Father Francis' Greetings - April 2017

St. Katherine Drexel Regional Fraternity
Regional Spiritual Assistant
St. Francis of Assisi Friary
1901 Prior Road
Wilmington, Delaware 19809
tel: (302) 798-1454      fax: (302) 798-3360      website skdregion.org
email: pppgusa@gmail.com

Dear Sisters and Brothers in St. Francis,
The Risen Christ bless you with His peace!

The season of Easter is saturated with Peace.  It is a time for us to enter the Joy of the Risen Jesus and realize that our God is alive and well. We see in the few chapters that end the Gospel accounts a transforming experience for all the first followers of the Lord.  It was an inner transformation, for as yet they were fearful of the Jews, but joy-filled at the sight of the Savior.  No doubt some may have thought that ‘now He will re-establish Israel’, ‘now He will manifest Himself to the world and conquer our dominators’, ‘now the sinners and sinful nations will be put down and Israel will reign as the righteous nation’.  As childish as this manner of thinking may seem, I do not doubt that some, if not all the disciples, may have had similar thoughts or feelings. All we need do is remember what the concern was on the road to Jerusalem as Jesus spoke of His pending capture- torture-death…and resurrection; the apostles were talking about who would be first and powerful in the kingdom, and who would reign on the right and left with Jesus.

The disciples saw Jesus captured and tortured; they knew He died and was sealed in a guarded tomb.  Things were not as the disciples expected.  Things were not as the first followers had hoped.  Things seemed to be moving in a direction totally different than expected and desired.  The disciples stayed together in the upper room with Mary the mother of Jesus. They were afraid and confused, but found inner strength in their common bond in Jesus’ name and all He taught them.  They were at peace within themselves, while still frightened of the world around them. Calm demeanor, conscious awareness, and cautious outlook, were now the elements that helped them slowly regain a hope they had lost on Calvary. They began to bond as the ‘Apostolic Community’ that would fearlessly proclaim the Messiahship and Divinity of Jesus the Christ throughout the world.

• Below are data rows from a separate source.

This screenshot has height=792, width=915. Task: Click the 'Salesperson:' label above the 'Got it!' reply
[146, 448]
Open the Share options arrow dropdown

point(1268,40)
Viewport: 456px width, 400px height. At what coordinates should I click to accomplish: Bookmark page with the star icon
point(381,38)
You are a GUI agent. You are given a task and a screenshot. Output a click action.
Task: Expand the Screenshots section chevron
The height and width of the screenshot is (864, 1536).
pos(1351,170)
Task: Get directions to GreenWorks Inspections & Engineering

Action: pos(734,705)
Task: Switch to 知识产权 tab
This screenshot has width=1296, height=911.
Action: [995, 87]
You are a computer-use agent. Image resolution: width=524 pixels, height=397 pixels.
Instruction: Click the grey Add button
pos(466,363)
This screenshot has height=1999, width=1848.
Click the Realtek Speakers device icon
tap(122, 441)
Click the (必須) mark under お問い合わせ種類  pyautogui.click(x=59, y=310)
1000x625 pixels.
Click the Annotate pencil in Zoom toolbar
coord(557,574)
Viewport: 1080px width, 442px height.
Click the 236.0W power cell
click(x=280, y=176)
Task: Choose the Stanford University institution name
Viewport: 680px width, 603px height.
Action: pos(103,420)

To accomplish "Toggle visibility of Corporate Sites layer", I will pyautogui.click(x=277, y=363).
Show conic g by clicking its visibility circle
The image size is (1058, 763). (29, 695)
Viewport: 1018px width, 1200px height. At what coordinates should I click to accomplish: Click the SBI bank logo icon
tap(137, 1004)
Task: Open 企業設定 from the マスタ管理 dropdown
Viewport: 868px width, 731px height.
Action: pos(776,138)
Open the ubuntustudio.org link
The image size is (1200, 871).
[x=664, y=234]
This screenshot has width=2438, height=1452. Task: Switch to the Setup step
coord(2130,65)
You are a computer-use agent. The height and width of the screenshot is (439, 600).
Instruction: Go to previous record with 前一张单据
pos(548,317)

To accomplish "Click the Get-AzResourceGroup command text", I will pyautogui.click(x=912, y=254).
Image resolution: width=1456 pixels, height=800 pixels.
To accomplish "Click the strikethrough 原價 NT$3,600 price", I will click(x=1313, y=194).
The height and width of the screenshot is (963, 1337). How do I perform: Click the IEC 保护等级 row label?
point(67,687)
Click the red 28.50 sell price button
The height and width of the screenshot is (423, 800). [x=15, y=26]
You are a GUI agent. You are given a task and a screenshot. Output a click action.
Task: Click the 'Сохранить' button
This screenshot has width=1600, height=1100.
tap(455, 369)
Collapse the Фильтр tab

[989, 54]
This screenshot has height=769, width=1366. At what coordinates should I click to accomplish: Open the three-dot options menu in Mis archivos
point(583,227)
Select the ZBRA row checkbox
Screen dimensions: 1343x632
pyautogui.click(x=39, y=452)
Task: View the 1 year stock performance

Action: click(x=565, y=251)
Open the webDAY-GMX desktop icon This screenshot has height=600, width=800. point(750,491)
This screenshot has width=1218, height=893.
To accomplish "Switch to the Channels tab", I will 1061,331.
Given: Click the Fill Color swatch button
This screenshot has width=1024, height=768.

Calvary was a tragic day for the first followers of Jesus.  The hopes and dreams of the disciples hung with Jesus on the cross.  Until He gave up His last breath, Jesus could have made everything happen as they had hoped.  When He said, ‘It is finished’, ‘Father into Your hands I commend My spirit’, the Master seemed to go the way of all other Messianic pretenders who, as good, patriotic, and even faithful Jews as they could have been, still ended their hopeful enterprise of re-establishing the independent nation of Israel with their own deaths.  Could Jesus be any different!?  In this case, the answer was ‘Yes’!  These followers could not let go, could not forget.  They were a hodgepodge crew, yet the diversity and diametrically opposed personalities among them, seemed to find a consolation and strength now with each other.  There was a ‘troubled peace’: ‘troubled’ because of human uncertainty regarding the future … ‘peace’ because the spirit of the three years of His life they had shared with Jesus and His teachings made them believe that the dream of a ‘new heaven and a new earth’ was attainable…and for some reason, they knew they were the messengers who had to become the message…Jesus’ acceptance of Calvary told them it was ‘the hard way’ they had to follow to give a more effective witness.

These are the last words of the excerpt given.